Construction and validation of prognostic nomogram model for CRC. Univariate Cox (A) and multivariate Cox (B) analysis revealing significant prognostic factors in the GSE39582 cohort. (C) Nomogram model based on age, M classification, and risk score for predicting survival. (D) ROC curve showing the AUC value of the nomogram model for predicting OS. (E) Kaplan-Meier survival curve comparing OS between the high-risk and low-risk groups. (F) DCA curve evaluating the clinical applicability of the nomogram model. (G) Calibration curve demonstrating the consistency between predicted and actual values. AUC, area under curve; OS, overall survival.
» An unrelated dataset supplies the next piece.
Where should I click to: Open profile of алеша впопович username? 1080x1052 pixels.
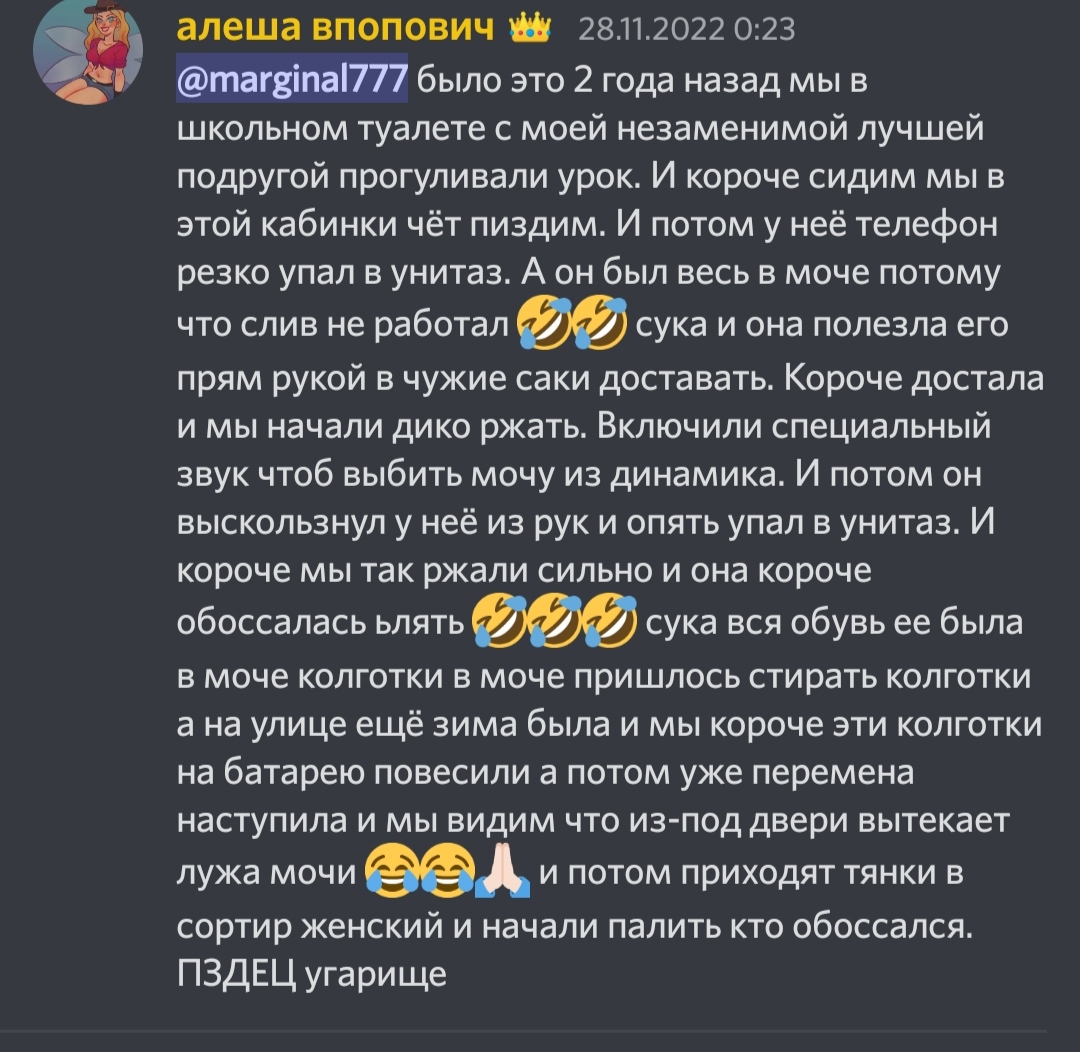click(335, 28)
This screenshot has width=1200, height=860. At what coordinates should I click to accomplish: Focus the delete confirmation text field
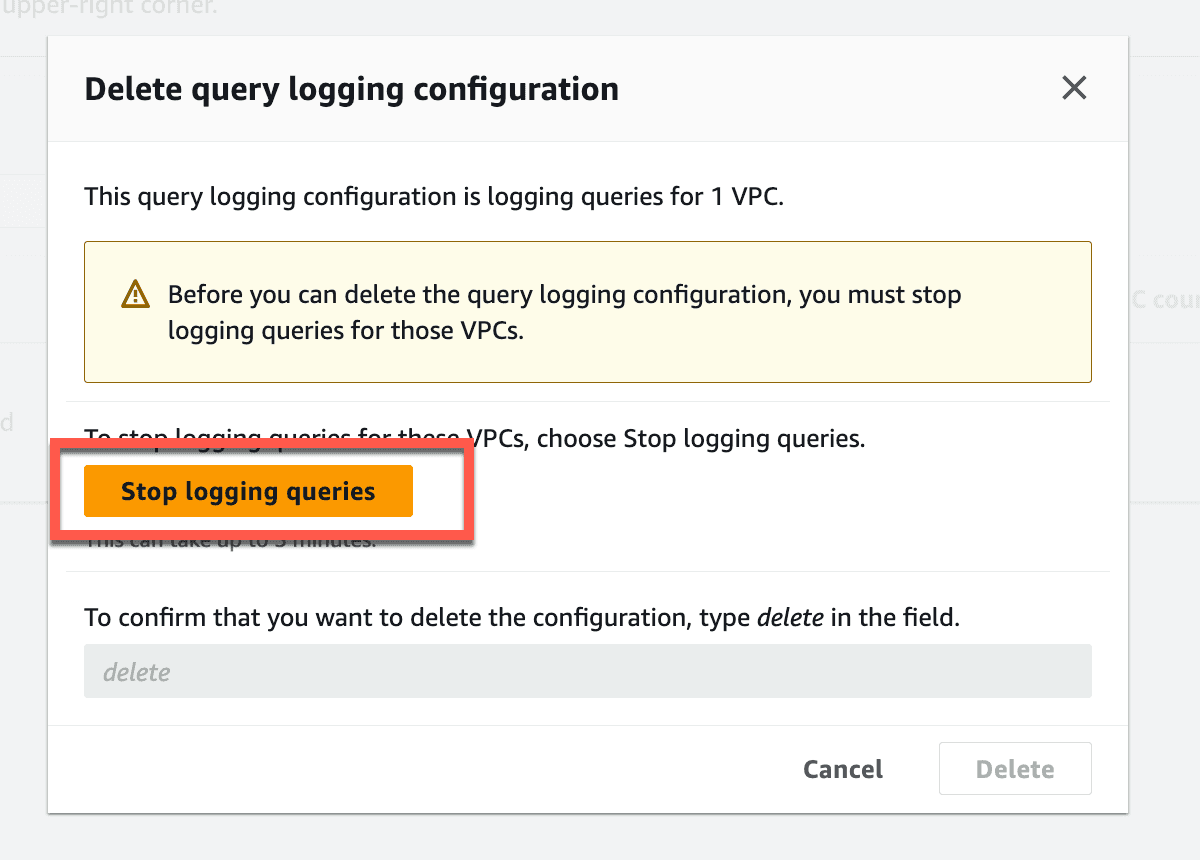[x=588, y=671]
Based on the significant factors, a nomogram model was constructed to predict the prognosis of CRC (Figure 7C). The nomogram demonstrated AUC values of 0.778, 0.752, and 0.728 for predicting 1-, 3-, and 5-year survival of CRC, respectively (Figure 7D). Patients in the high-risk group demonstrated a significantly poorer prognosis compared to those in the low-risk group (Figure 7E). DCA showed that the clinical “net benefit” of the predictive model at different threshold probabilities was higher than that of the strategy of treating all patients or not treating patients (Figure 7F). Moreover, the calibration curve revealed minimal deviation between the actual and predicted probabilities (Figure 7G).
Similar results were obtained in the validation cohort. The nomogram model demonstrated time-dependent predictive accuracy for COAD, with AUC values of 0.752, 0.728, and 0.679 at 1, 3, and 5 years, respectively. Furthermore, survival, DCA, and calibration curves collectively validated its robust predictive performance (Supplementary Figures S4A–D). Due to the lack of sufficient data on the 5-year survival of patients in the READ cohort, we analyzed the accuracy of the nomogram model in predicting 1-, 2-, and 3-year survival for READ. The AUC values were 0.842, 0.802, and 0.806, respectively (Supplementary Figure S4E). Furthermore, survival, DCA, and calibration curves further validated the model’s robust predictive capability (Supplementary Figures S4F–H). These results suggested that the nomogram model had good diagnostic and prognostic prediction efficacy for CRC.
Mutational profiles between high-risk and low-risk subgroups in CRC
Somatic mutation analysis revealed that APC, TP53, and TTN were the three most frequently mutated genes in both high-risk and low-risk groups across the COAD and READ cohorts (Figure 8A). In the COAD cohort, copy number amplifications were predominantly observed in PCDH17, TWIST1, and LY6E genes, whereas in the READ cohort, amplifications were more commonly detected in PCDH17, INHBA, and TWIST1. Copy number deletions were consistently prevalent in ZDHHC2, EPHX2, and IFI6 genes in both cohorts (Figure 8B).
Mutation and functional analysis between high- and low-risk group in the CRC patients. (A) Differences in somatic mutation patterns of the top 15 genes across two risk cohorts in the COAD and READ cohort. (B) CNV frequency in COAD and READ cohorts. (C) The volcano plot representing 204 DEGs between two groups. GO (D), KEGG (E), GSVA (F), and GSEA (G) Enrichment analysis of DEGs between two groups. CNV, copy number variation; GSVA, gene set variation analysis.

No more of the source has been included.